Ağaoğlu tehlikeli sulara açılıyor
Ali Ağaoğlu, Rusya’nın işgal ve ilhak ettiği Kırım’a yatırım yaparak ABD, AB ve BM’nin tepkisini çekmek üzere… Ağaoğlu, sözde Kırım Hükümeti ile Moskova’da yapılan görüşmeleri yatırıma dönüşürse uluslararası ambargoyu deldiği için zarara uğrayabilir…
Ağaoğlu Şirketler Grubu Başkanı Ali Ağaoğlu, sözde Kırım Hükümeti yetkililerinin daveti üzerine yöneticisini Rusya’nın başkenti Moskova’ya gönderdi. Ağaoğlu İş Geliştirme Grup Başkanı Burak Kutluğ, sözde Kırım Hükümeti Başbakan Yardımcısı ve Rusya Federasyonu Temsilcisi Dr. Georgy L. Muradov, Karadeniz Ekonomik İşbirliği Örgütü İş Konseyi Genel Sekreteri Viktor Arkhipov, Ekonomi ve Kalkınma Bakanı Andrey Melnikov ile bir görüşme yaptı. Rus yetkililer Ağaoğlu’na “Konut, ofis, AVM inşaat işleri ile enerji alanında işbirliğine hazırız” mesajını verdi.

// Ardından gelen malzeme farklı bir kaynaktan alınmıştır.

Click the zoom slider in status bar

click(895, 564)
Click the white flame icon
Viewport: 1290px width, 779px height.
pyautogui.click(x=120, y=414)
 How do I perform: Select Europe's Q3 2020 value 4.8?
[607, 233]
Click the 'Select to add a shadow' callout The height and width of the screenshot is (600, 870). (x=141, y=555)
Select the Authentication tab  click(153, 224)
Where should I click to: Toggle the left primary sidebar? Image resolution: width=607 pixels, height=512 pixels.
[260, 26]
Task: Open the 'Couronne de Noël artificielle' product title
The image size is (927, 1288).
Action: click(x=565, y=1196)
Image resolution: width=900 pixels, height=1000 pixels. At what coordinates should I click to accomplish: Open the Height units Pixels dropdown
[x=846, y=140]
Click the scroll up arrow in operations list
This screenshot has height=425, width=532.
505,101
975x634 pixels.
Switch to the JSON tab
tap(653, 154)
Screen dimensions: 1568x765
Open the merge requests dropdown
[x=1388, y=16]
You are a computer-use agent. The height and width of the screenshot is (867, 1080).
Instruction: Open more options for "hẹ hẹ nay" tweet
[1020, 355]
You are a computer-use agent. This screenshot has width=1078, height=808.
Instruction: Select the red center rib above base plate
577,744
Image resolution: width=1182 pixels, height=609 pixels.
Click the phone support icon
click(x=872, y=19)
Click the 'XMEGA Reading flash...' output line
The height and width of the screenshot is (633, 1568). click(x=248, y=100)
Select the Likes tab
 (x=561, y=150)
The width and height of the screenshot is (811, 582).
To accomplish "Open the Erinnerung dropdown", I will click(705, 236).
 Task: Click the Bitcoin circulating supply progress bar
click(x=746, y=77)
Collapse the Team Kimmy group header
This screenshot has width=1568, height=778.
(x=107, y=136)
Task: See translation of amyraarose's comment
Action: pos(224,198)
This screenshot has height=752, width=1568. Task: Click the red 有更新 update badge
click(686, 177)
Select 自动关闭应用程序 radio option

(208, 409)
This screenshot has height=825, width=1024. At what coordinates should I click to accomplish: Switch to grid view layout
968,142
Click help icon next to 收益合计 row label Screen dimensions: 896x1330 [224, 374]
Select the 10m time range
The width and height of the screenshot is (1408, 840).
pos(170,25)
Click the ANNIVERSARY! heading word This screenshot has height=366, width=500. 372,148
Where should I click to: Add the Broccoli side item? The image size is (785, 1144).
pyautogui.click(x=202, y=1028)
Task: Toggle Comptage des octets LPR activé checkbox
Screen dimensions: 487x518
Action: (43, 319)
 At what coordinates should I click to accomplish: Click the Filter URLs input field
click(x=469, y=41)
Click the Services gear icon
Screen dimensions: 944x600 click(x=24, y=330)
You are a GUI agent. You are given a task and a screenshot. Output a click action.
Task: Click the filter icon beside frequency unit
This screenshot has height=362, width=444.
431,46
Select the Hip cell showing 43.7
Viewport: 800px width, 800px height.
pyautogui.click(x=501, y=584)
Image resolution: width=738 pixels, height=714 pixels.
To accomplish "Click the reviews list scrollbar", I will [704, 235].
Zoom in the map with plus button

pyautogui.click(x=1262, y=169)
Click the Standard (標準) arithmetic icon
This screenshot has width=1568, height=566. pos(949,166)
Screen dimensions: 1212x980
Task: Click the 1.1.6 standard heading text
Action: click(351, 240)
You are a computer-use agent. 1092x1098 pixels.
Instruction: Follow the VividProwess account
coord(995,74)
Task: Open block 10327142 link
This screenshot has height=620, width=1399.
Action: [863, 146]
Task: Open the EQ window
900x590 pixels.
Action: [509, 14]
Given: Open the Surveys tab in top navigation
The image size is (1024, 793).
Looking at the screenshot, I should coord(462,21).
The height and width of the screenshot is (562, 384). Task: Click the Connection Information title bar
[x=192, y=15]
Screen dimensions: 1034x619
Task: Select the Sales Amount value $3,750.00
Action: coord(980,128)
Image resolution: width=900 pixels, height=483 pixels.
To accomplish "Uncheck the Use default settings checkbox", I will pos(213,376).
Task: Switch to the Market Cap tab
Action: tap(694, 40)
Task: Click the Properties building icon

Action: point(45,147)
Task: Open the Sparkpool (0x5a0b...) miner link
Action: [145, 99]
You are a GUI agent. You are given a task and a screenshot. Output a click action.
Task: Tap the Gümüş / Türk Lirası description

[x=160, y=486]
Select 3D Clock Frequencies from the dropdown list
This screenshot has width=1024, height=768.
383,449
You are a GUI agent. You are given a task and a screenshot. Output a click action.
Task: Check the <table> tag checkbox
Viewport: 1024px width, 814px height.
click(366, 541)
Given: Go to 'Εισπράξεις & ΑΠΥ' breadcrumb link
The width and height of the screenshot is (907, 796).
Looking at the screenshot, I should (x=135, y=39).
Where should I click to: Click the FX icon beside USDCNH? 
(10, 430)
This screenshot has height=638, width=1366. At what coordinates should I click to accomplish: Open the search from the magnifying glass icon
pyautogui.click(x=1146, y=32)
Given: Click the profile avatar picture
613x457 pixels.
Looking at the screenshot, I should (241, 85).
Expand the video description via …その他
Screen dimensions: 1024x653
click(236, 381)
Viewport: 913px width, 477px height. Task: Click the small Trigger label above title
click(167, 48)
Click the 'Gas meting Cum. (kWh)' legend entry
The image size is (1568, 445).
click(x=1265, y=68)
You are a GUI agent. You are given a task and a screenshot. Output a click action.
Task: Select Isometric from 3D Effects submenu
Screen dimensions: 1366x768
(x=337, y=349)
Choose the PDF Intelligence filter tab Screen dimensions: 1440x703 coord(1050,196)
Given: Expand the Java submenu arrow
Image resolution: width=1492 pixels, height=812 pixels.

Görüşmeyle ilgili açıklama yapan Ağaoğlu yöneticisi Kutluğ, görüşmeyi “Gelişen Türkiye ve Rusya ilişkilerine paralel olarak bölgedeki ticari gelişme ve faaliyetler ile Ağaoğlu Şirketler Grubu’nun Türkiye’deki tecrübe ve birikimlerini Rusya ve Kırım özelinde özellikle inşaat, enerji ve sanayi gibi alanlarda nasıl yansıtılabileceği gibi konuları değerlendirerek çeşitli projeler üzerinde görüştük” şeklinde değerlendirdi. Ali Ağaoğlu ise görüşme için “Ekibimiz Kırım’a giderek çalışmalarda bulundu. Kırım heyeti yatırım için çok hevesli. Biz de inşaat ve enerji konularında yatırım fırsatlarını değerlendireceğiz” açıklamasını yaptı.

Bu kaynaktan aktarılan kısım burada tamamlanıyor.